It changed me, and many others, but how much did it change the world?
_

, Molly Crabapple

 

On September 16, we published Molly Crabapple’s essay “Occupy
Memory [[link removed]],” a
personal reminiscence about the movement that began—exactly ten
years ago—with a protest gathering in Lower Manhattan that led to
the occupation of Zuccotti Park. As she relates, Crabapple was drawn
in by the unique character of its radicalism, and contributed in a
host of ways—not least, by supplying artwork for posters and
placards, a selection of which accompanies her article. This week, she
also reflected on how we might understand Occupy Wall Street in
historical perspective, and what it achieved; this was the starting
point for the conversation that follows.

MOLLY CRABAPPLE: Absolutely. I didn’t mention the WTO protests only
for reasons of space (and because I was a bit too young to have been
involved), but more than a few very active Occupiers had experiences
in the Battle of Seattle. Another, much more proximate though less
credited influence was the tragically unsuccessful movement to save an
innocent Black man, Troy Davis, from being executed by the state of
Georgia [in September 2011]. In New York, protests for Occupy and
protests in defense of Davis often merged, and Davis’s defenders
gave Occupy a better understanding of police and racism.

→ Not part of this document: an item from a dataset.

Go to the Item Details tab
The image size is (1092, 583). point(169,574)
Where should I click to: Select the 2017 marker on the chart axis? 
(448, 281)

_These earlier or allied movements often seemed to catch fire, flame
briefly, then fizzle. People say the same about Occupy. What’s your
underlying theory of political change, how you understand the effect
of such movements?_

If one views success as the existence of Occupy-branded protest camps
across the world ten years later, Occupy certainly failed. But issues
that Occupy championed, such as student debt forgiveness, bans on
evictions, single payer healthcare, an end to the murderous war on
terror, are no longer fringe. They are mainstream. This is Occupy’s
success.

_I’m also conscious, though, that the political left has a pathology
of celebrating failure—from Spartacus to the Spartacists, and
beyond—of turning heroes into martyrs and ennobling historic
defeats. Is there a risk of this in memorializing Occupy? How do we
avoid that?_

It’s not just the left. All movements love their martyrs, who are
useful by virtue of being silent. The important part is to look
clearly at one’s own, and one’s own movement’s past, and to
speak about them honestly.

Molly Crabapple
_On the other side of the ledger, perhaps, after 2011 “inequality”
became a buzzword, Thomas Piketty went on the bestseller list, AOC got
elected, Bernie Sanders ran two historic presidential campaigns, the
pandemic bailout was very different from the 2009 one, and so on. How
do you fit Occupy into all that?_

Occupy broke the American taboo on talking about class. Even better,
it named a clear enemy: a corrupt, rapacious, and frankly
none-too-bright financial elite that they called the 1 percent, which
had bought off the politicians and was sucking all the life and money
out of everyone else. This was bracing stuff and, I’d argue, did
much to make everything you mention possible.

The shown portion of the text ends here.